* **What the task requires**
Quote word for word the lines below, beginning with the first and ending with the one that has "Task: Tap the location arrow beside the time". Drop the pictures.

------ Data section

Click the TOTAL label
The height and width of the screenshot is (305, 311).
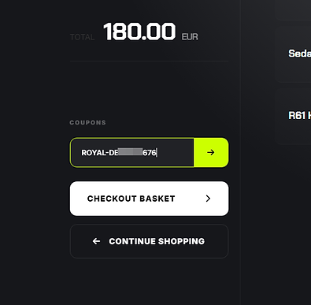point(82,37)
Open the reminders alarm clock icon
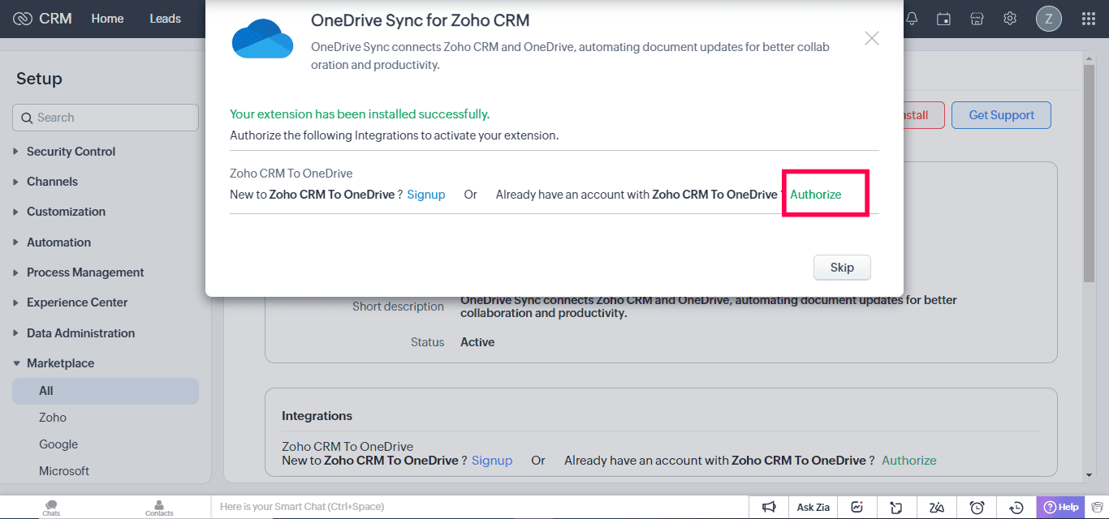Image resolution: width=1109 pixels, height=519 pixels. [977, 507]
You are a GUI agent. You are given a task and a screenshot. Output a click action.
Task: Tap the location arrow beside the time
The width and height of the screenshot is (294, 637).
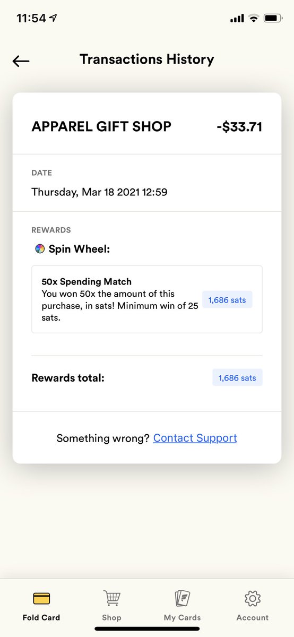point(54,18)
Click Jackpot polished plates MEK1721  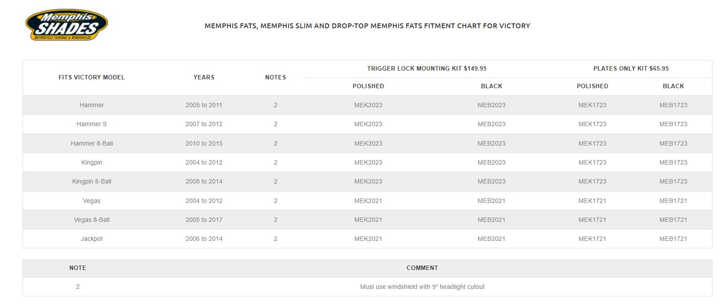[592, 239]
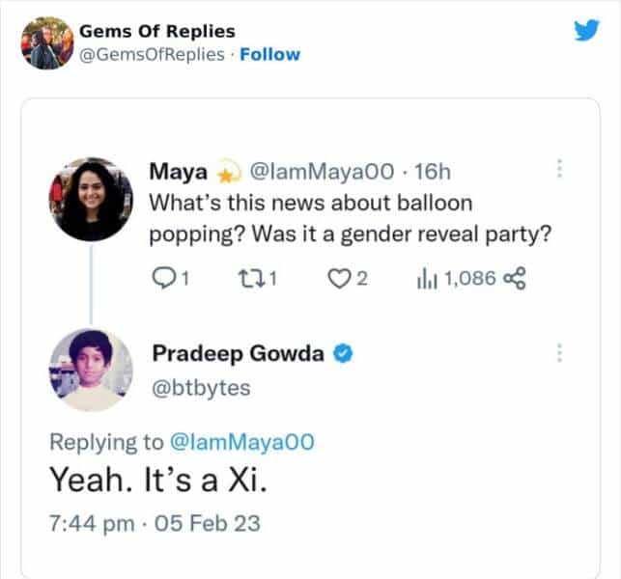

------------

* **Expected answer**
Click the TOTAL label
The height and width of the screenshot is (305, 311).
point(82,37)
Open the reminders alarm clock icon
Image resolution: width=1109 pixels, height=519 pixels. [977, 507]
You are a GUI agent. You are given a task and a screenshot. Output a click action.
Task: Tap the location arrow beside the time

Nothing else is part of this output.